---------- RECORD SET

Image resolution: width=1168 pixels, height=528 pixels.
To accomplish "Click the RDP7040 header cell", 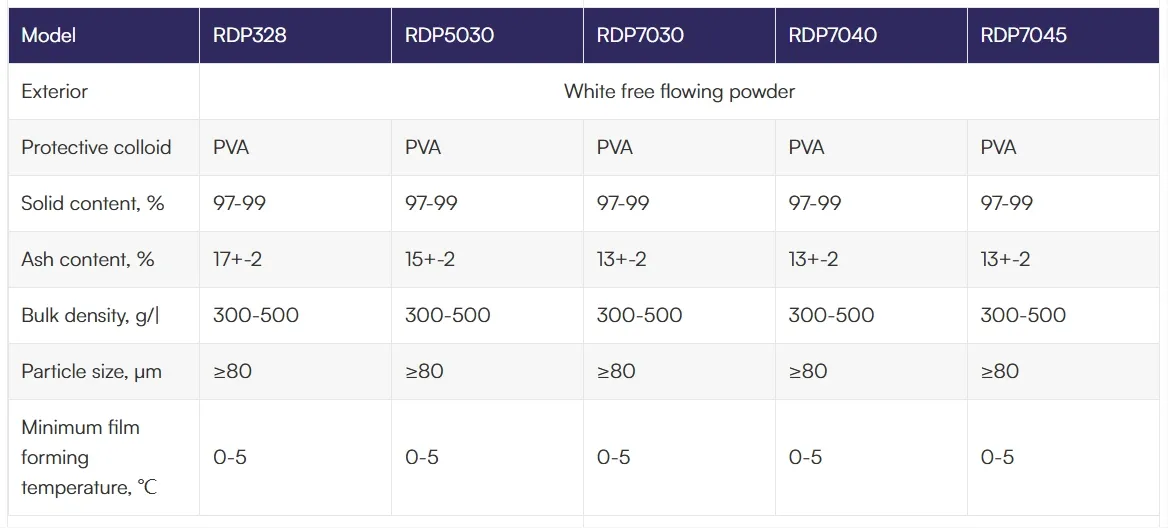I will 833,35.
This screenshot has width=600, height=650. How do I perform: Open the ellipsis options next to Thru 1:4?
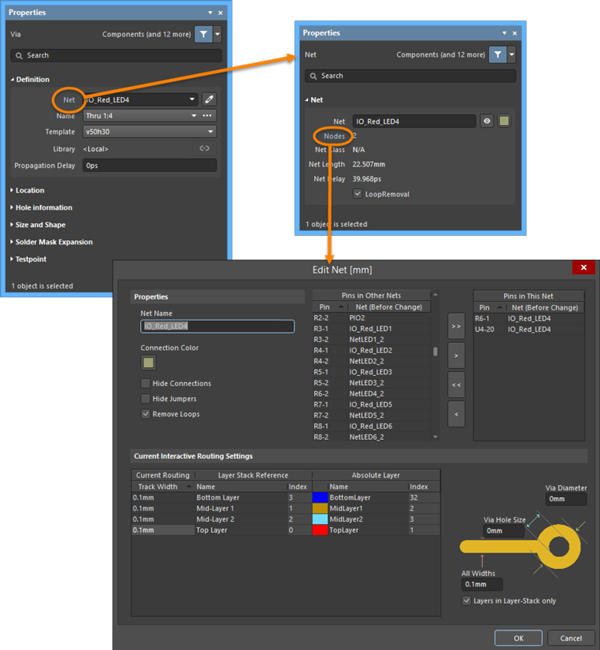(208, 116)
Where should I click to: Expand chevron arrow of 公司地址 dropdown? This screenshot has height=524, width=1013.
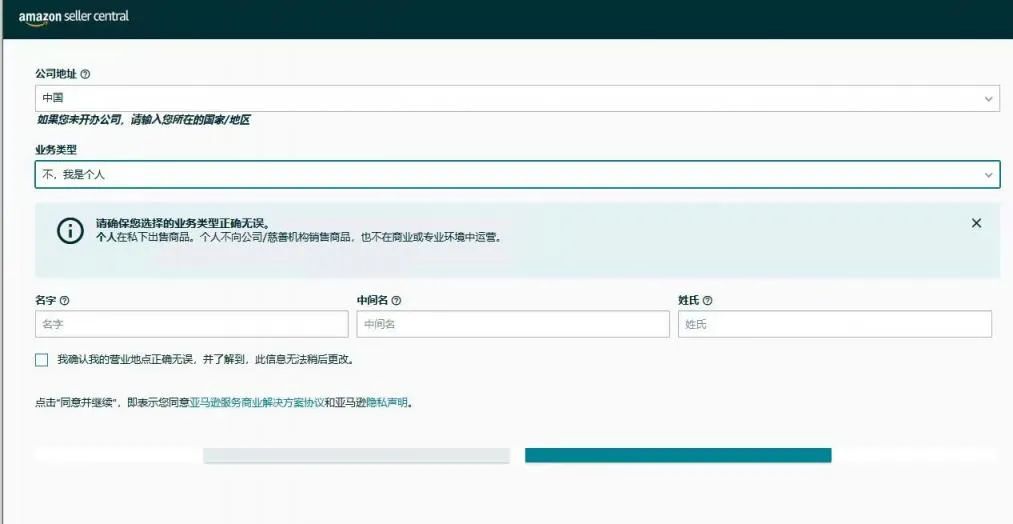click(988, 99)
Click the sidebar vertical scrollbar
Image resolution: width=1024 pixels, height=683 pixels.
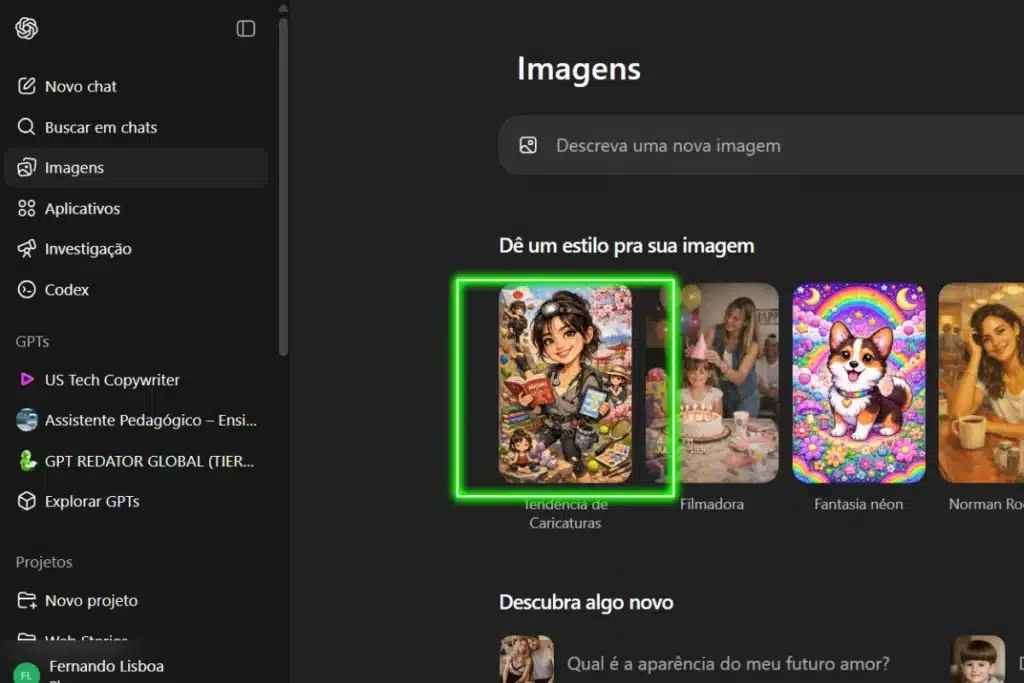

--------------------
---------- RECORD SET

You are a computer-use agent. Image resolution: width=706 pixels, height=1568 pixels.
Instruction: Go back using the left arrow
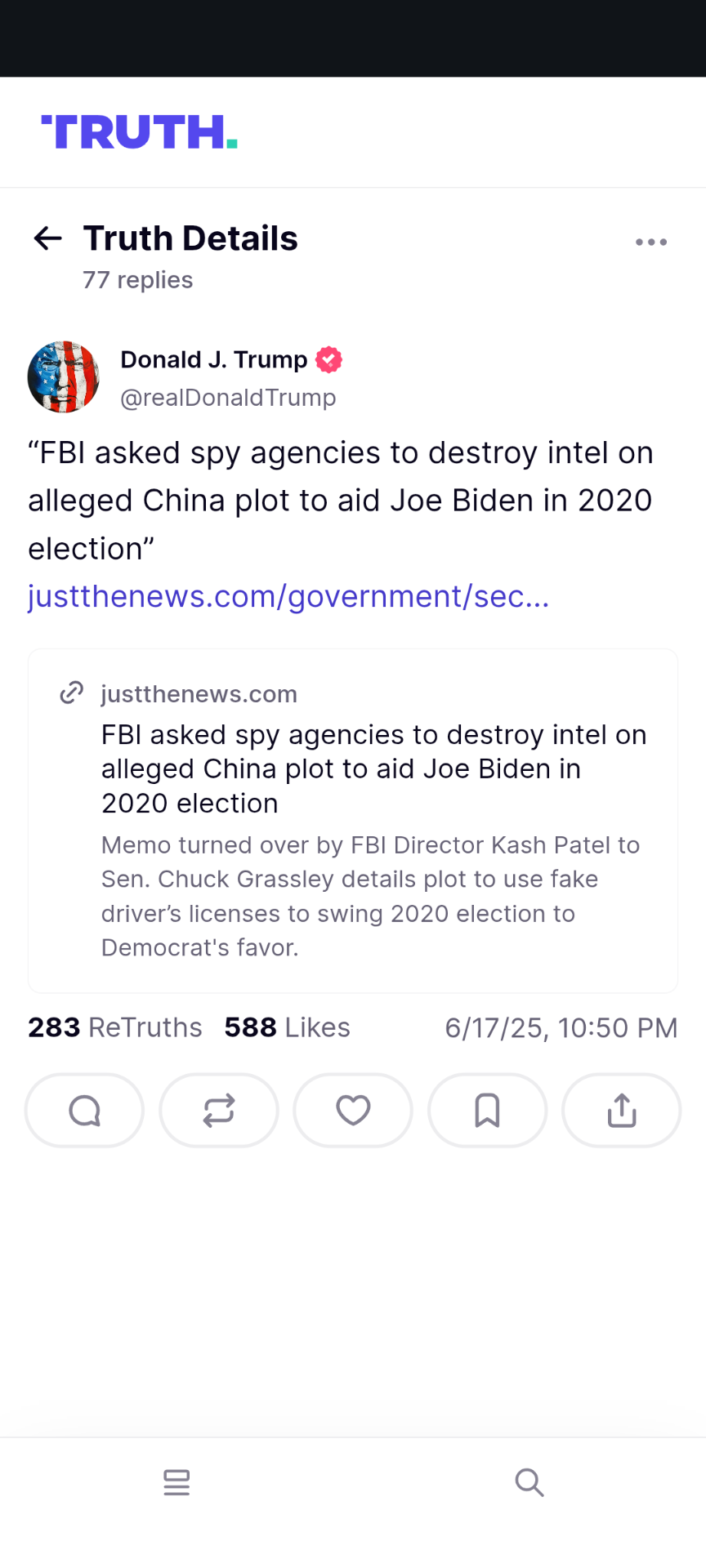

--------------------

§ GOAL
Rewrite the stretch of material from the line containing "Where should I" through the line containing "Image resolution: width=1024", putting "drop-down menu" in place of "dropdown" and leaving everything else as it is. Leave the pictures out.

§ RESULT
Where should I click to: Expand chevron arrow of 公司地址 drop-down menu? This screenshot has height=524, width=1013.
click(988, 99)
Click the sidebar vertical scrollbar
Image resolution: width=1024 pixels, height=683 pixels.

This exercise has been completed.